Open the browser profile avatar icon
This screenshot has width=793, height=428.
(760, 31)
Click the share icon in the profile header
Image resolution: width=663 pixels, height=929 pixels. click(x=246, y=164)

● ● ● ● ●

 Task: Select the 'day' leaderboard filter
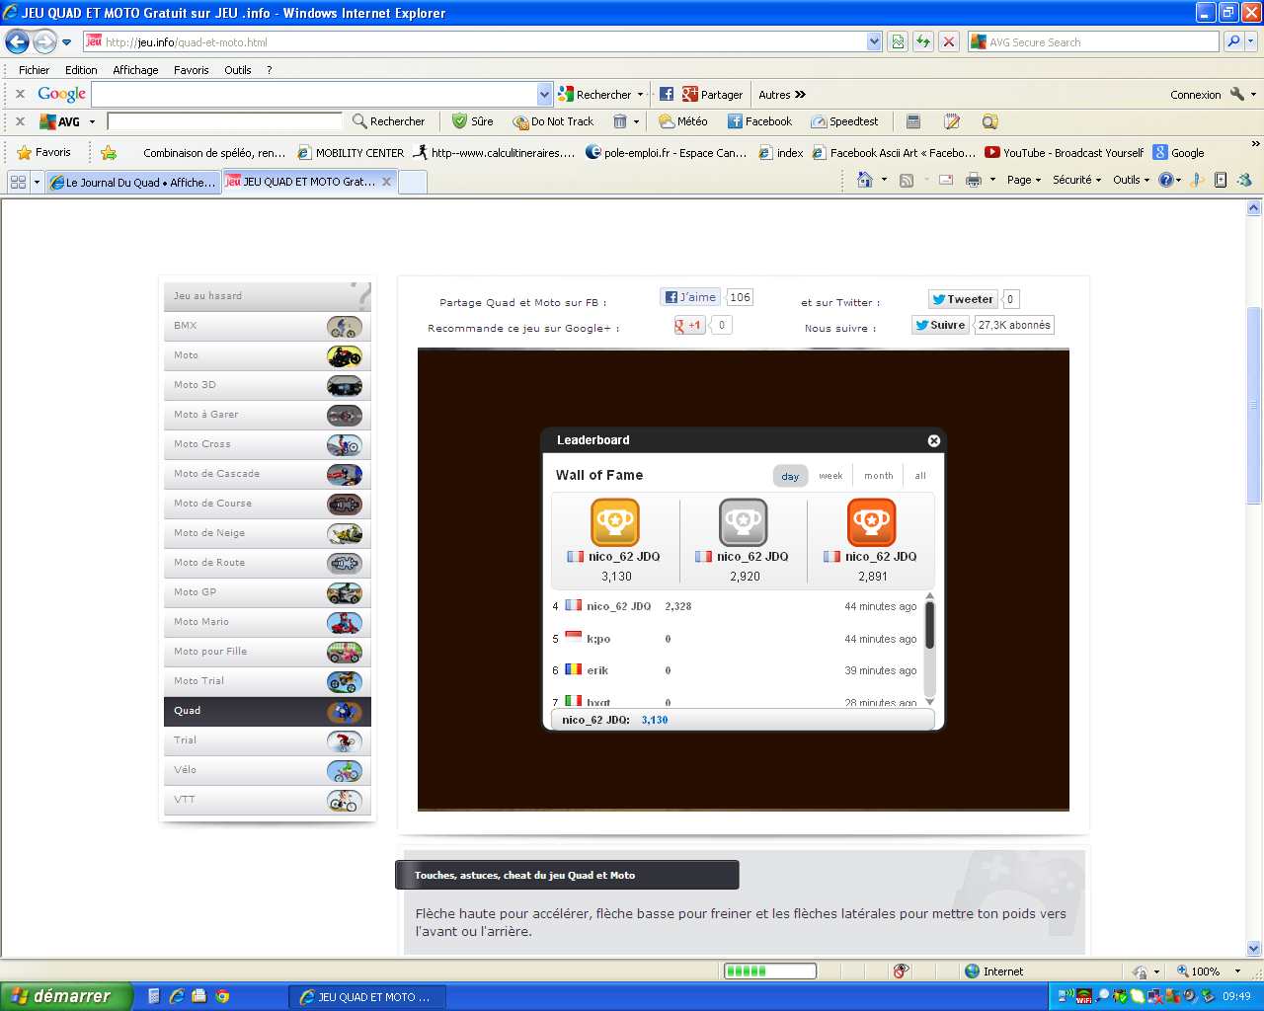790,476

● ● ● ● ●

### WHAT TO DO:
Rewrite the listing from the line with "Open the browser profile avatar icon" to the line with "Image resolution: width=663", replacing "icon" with "button" and leaving everything else as it is.

### SOLUTION:
Open the browser profile avatar button
This screenshot has width=793, height=428.
(760, 31)
Click the share button in the profile header
Image resolution: width=663 pixels, height=929 pixels. click(x=246, y=164)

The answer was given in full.